Commissioner for Chieftaincy and Community Affairs, Rivers State
- In office December 2015 – 2019
- Governor: Nyesom Wike

Member of the Rivers State House of Assembly
- In office 1999–2007
- Constituency: Tai

Personal details
- Born: Botem, Rivers State, Nigeria
- Occupation: Politician

= John Bazia =

Nigerian politician

John Nsaneh Bazia is a politician from Botem, Rivers State who represented Tai in the Rivers State House of Assembly from 1999 to 2007 and is also the
Commissioner Of Special Duties He is a member of the Rivers State People's Democratic Party.

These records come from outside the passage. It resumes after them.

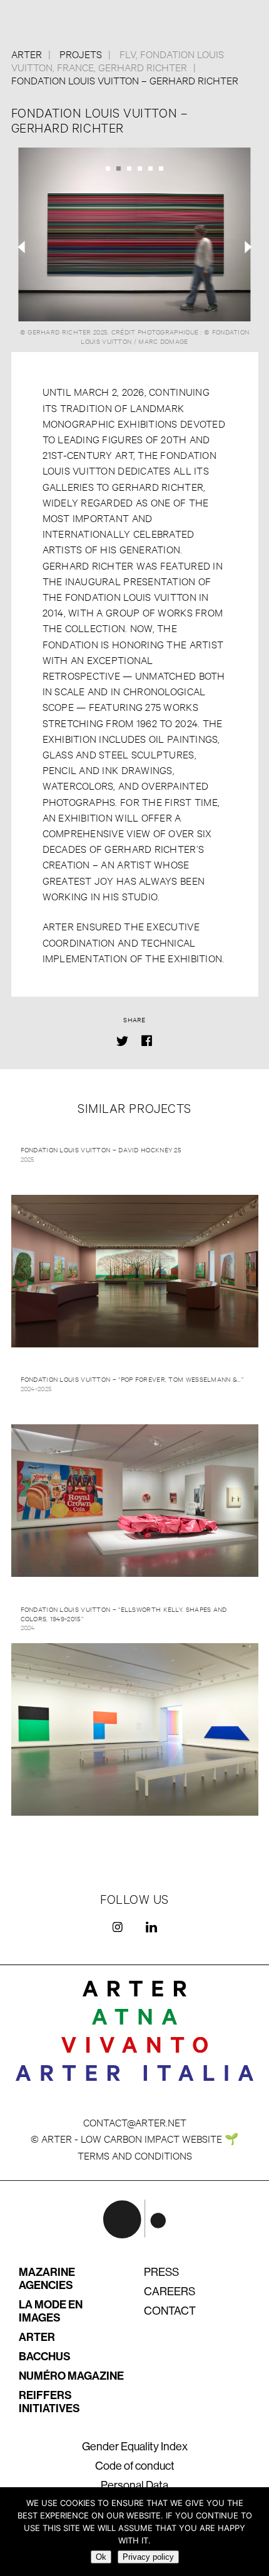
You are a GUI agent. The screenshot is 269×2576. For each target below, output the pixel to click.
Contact (170, 2311)
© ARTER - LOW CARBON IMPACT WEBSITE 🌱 (134, 2138)
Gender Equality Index (135, 2446)
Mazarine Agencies (47, 2278)
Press (161, 2272)
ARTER (37, 2337)
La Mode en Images (51, 2311)
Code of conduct (135, 2466)
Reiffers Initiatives (49, 2401)
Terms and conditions (135, 2154)
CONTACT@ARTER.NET (134, 2121)
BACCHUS (45, 2356)
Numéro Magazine (71, 2376)
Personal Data (134, 2485)
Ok (101, 2557)
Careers (169, 2291)
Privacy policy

As of December 2015, he is the Commissioner of Chieftaincy and Community Affairs.

== Political career ==
John Nsaneh Bazia began his political career as a member of the Rivers State House of Assembly, representing Tai Constituency from 1999 to 2007. Following his legislative service, he was appointed Commissioner for Special Duties in Rivers State. He later served as Commissioner for Chieftaincy and Community Affairs under the administration of Governor Nyesom Wike. In 2020, Bazia left the People's Democratic Party (PDP) and joined the All Progressives Congress (APC).

== Community impact ==
Bazia has participated in community development initiatives in Rivers State. As Commissioner for Chieftaincy and Community Affairs, he engaged with traditional institutions and community leaders on community affairs. He has also participated in outreach programmes in the state.